Y explicó: “Nada justificaba ese estado mío. Lo tenía todo, estaba sano, era feliz. Un hombre en esas condiciones debería cantar, saltar de alegría, sonreír como fabricante de dentífrico. En cambio, yo escupía pólvora, estaba áspero como un limón, intratable. Me acuerdo de aquellos días, cuando hice lo único lógico en ese clima de ilógica: me encerré. No en un baúl ni en un ropero. Me encerré en mi casa, desconecté el teléfono. La puerta de entrada no se abría para nadie. Y, en esos diez días de 1943, pensé en mi vida, en las cosas de mi vida. Pero ojo, no pensé en los momentos buenos, no; pensé en los malos momentos y esa fue la autovacuna que me curó. Es decir que me curé con mi propia rabia, con mi propia amargura. Aquello pasó y seguramente no volverá a repetirse. Cité aquel estado especial de mi espíritu para justificar esa amargura descripta en el tango Uno, poesía que muchos amigos me dijeron que les resultaba tremenda y desoladora. Tal vez tengan razón, no sé, pero lo que sí es cierto es que en otras circunstancias no hubiera escrito lo que escribí. Aquellos diez días de locura absurda me ayudaron a preparar el tema, la desilusión amarga del que no puede amar aun queriendo amar no había sido tratada todavía. Yo aprendí en aquellos días de reviro que la gente sería inmensamente feliz si pudiera no presentir”.

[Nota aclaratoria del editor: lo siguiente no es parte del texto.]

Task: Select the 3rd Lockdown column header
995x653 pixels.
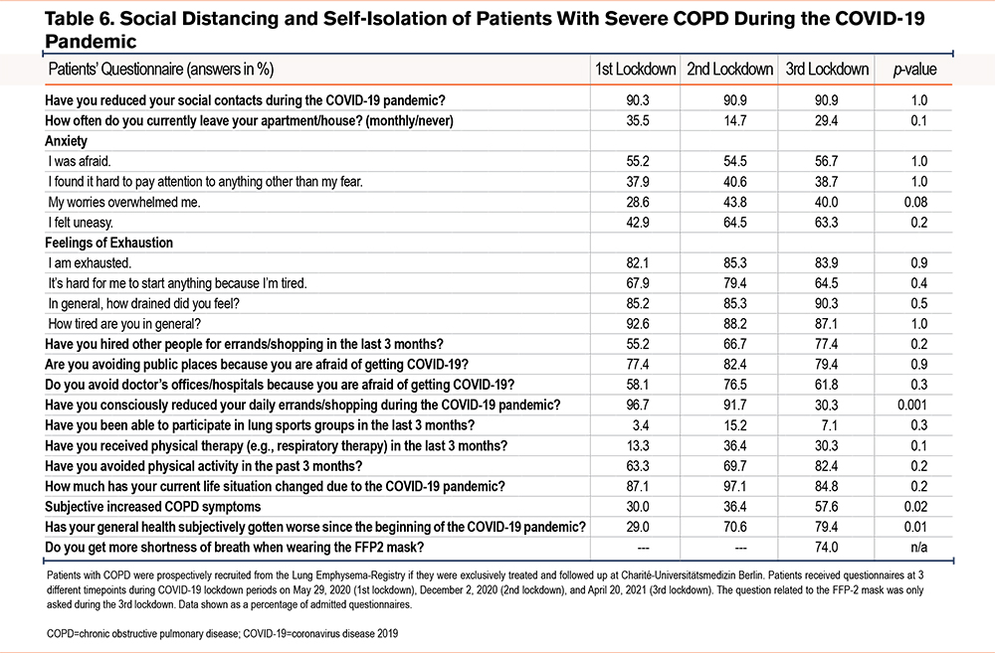Action: point(827,69)
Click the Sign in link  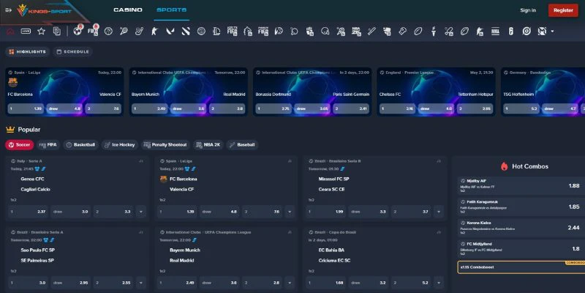coord(528,10)
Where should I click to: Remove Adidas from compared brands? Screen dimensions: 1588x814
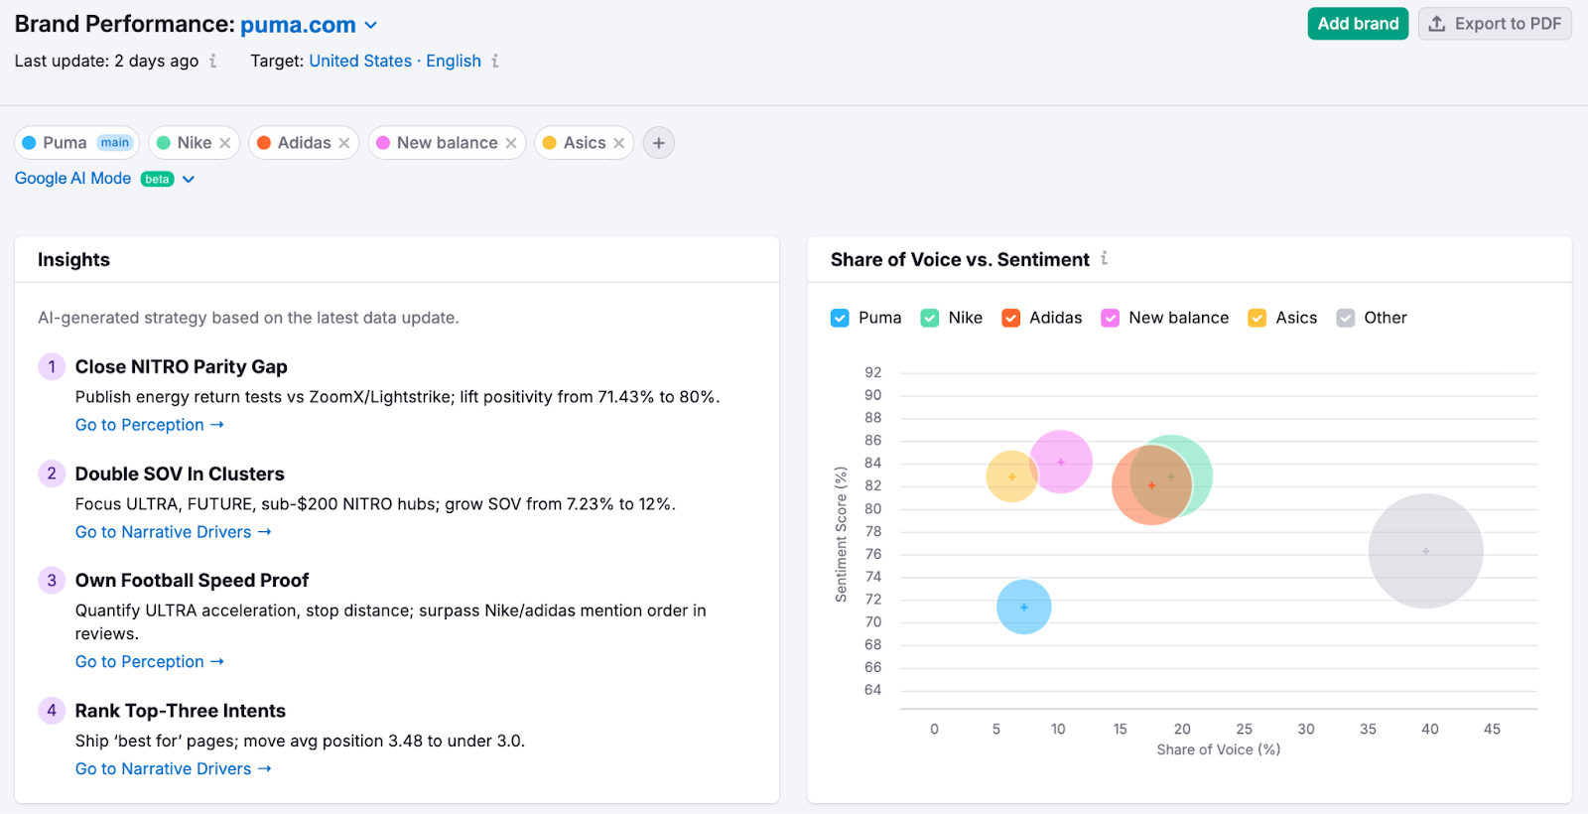tap(344, 143)
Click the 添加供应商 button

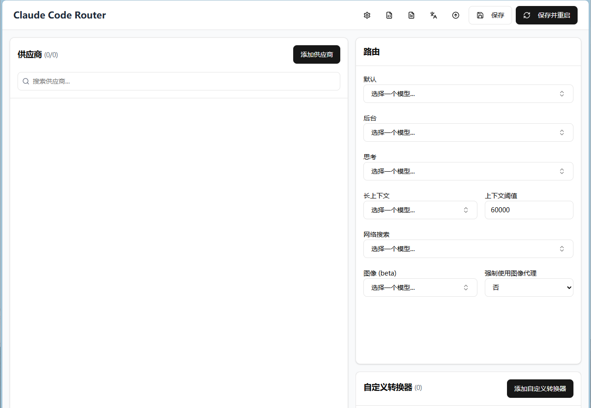pyautogui.click(x=317, y=54)
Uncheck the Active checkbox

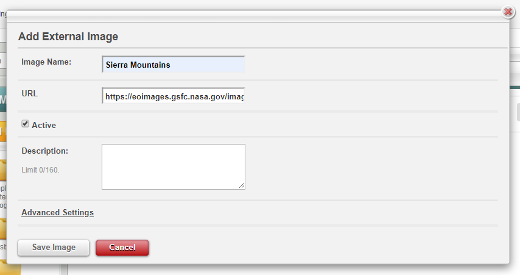[x=25, y=124]

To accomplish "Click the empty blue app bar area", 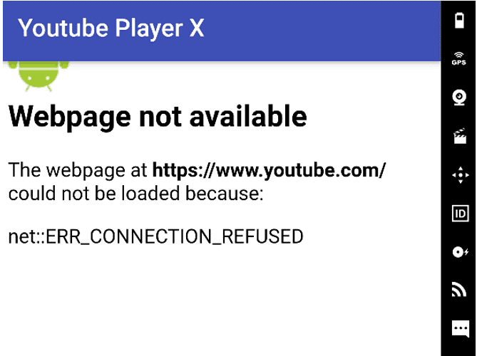I will point(322,31).
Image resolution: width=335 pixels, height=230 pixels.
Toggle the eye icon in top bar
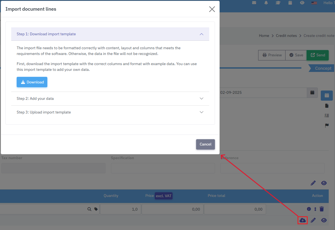(x=302, y=3)
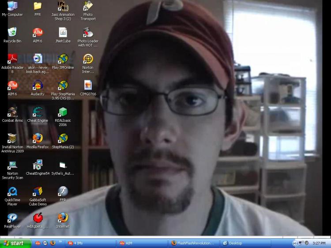Click the Start button
331x248 pixels.
point(15,243)
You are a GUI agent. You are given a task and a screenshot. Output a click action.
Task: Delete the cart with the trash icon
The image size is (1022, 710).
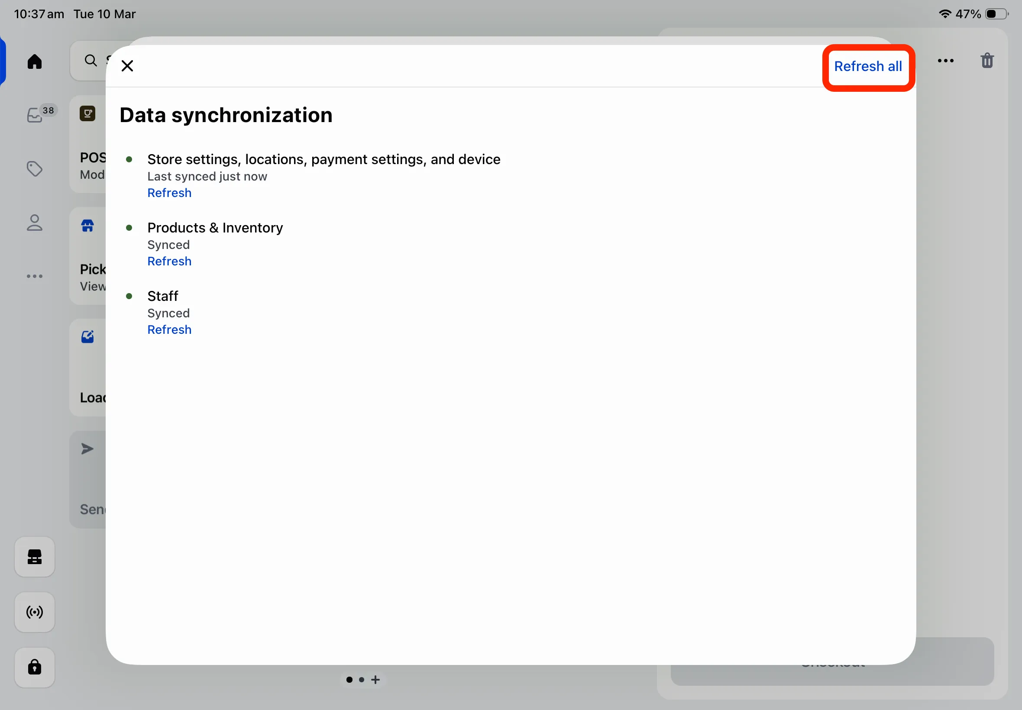pyautogui.click(x=987, y=61)
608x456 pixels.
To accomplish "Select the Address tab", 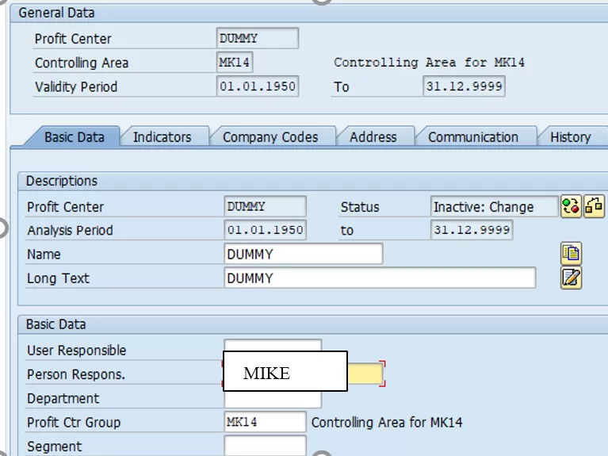I will [x=373, y=137].

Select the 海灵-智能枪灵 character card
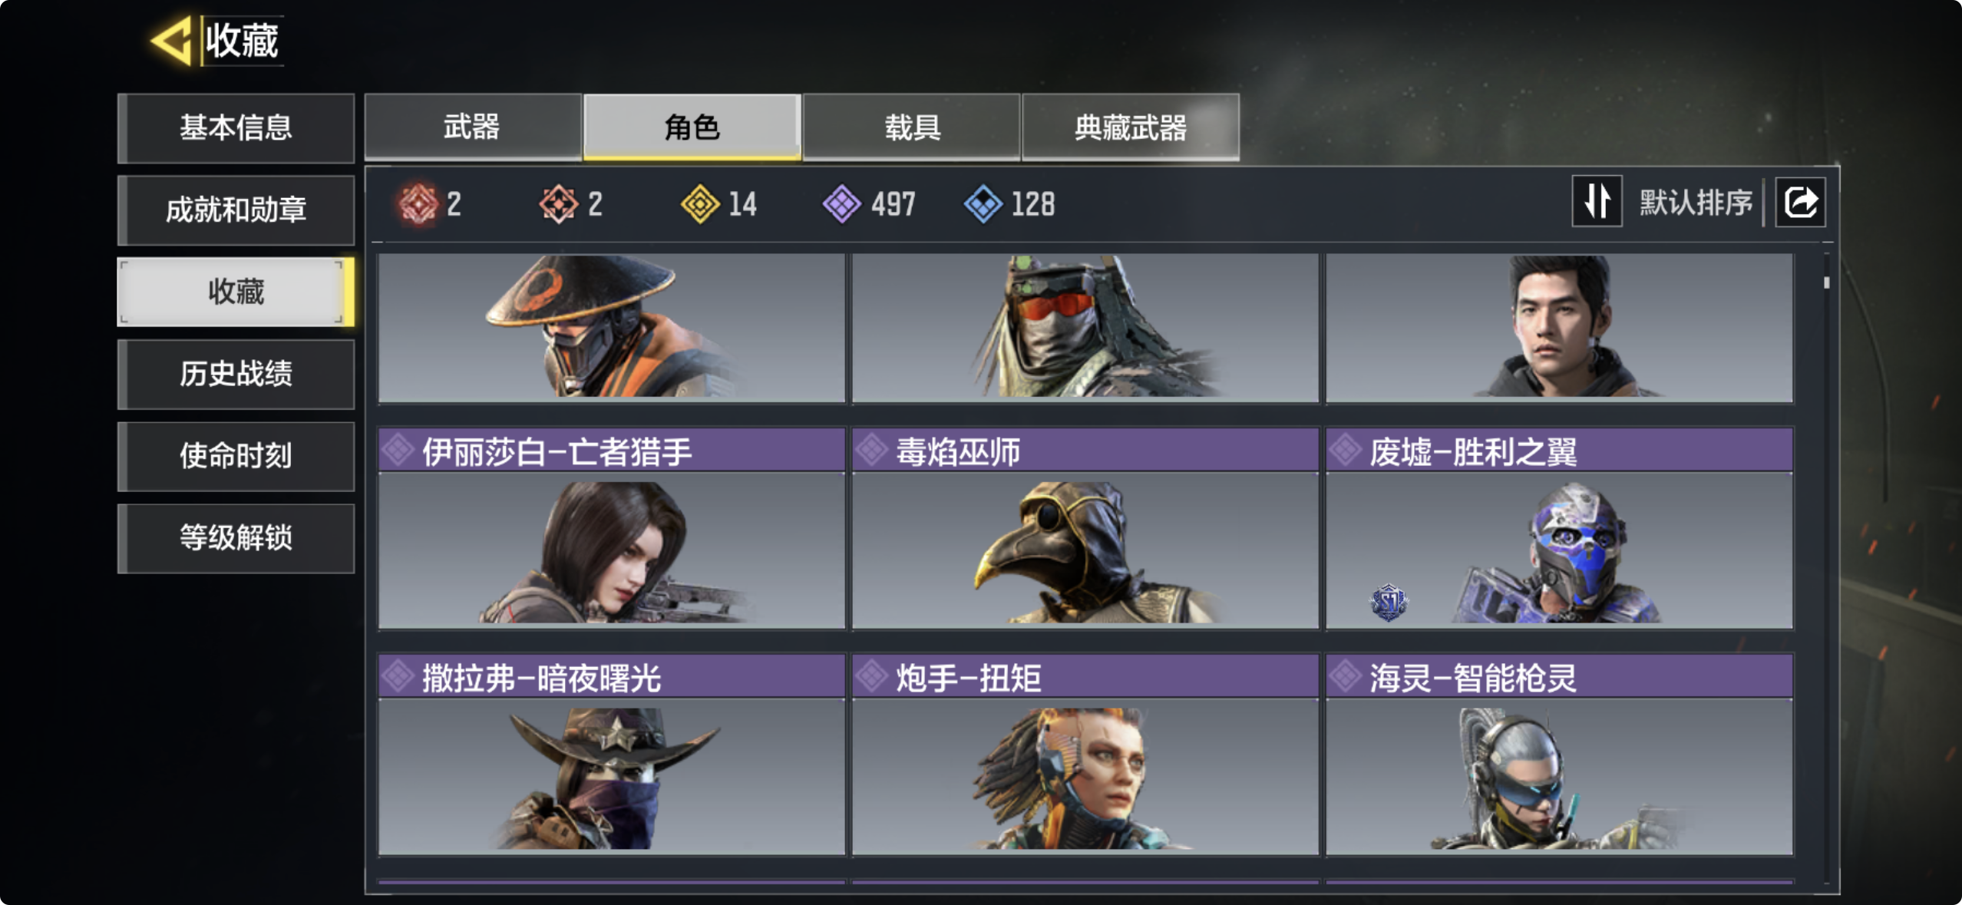tap(1559, 755)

La canción fue estrenada por Tania en el teatro Astral. Y fue un suceso. Años más tarde, Discépolo viajó a México donde conoció a la bella actriz Raquel Díaz de León y comenzó con ella una relación que parecía ser mucho más sana. Pero al poco tiempo, la mujer que había sabido seducir entre otros al cantautor Agustín Lara, quedó embarazada. Y, cuando La Gallega se enteró, no lo resistió y viajó hasta tierra azteca para obligar al compositor a volver con ella. Cuenta la leyenda que hasta lo amenazó con suicidarse si no lo hacía.
Enrique Luis Discépolo Díaz de León, el único hijo del poeta, nació el 21 de abril de 1947. Pero su padre no lo conoció, ya que había abandonado a su madre con seis meses de embarazo. Tita Merello y Luis Sandrini viajaron especialmente para oficiar de testigos de la paternidad del poeta y convertirse en sus padrinos. Discépolo en cambio, le empezó a mandar partidas de dinero e intentó compensar su ausencia con sentidas cartas, pero siguió al lado de Tania hasta el 23 de diciembre de 1951, cuando falleció con apenas 50 años de edad.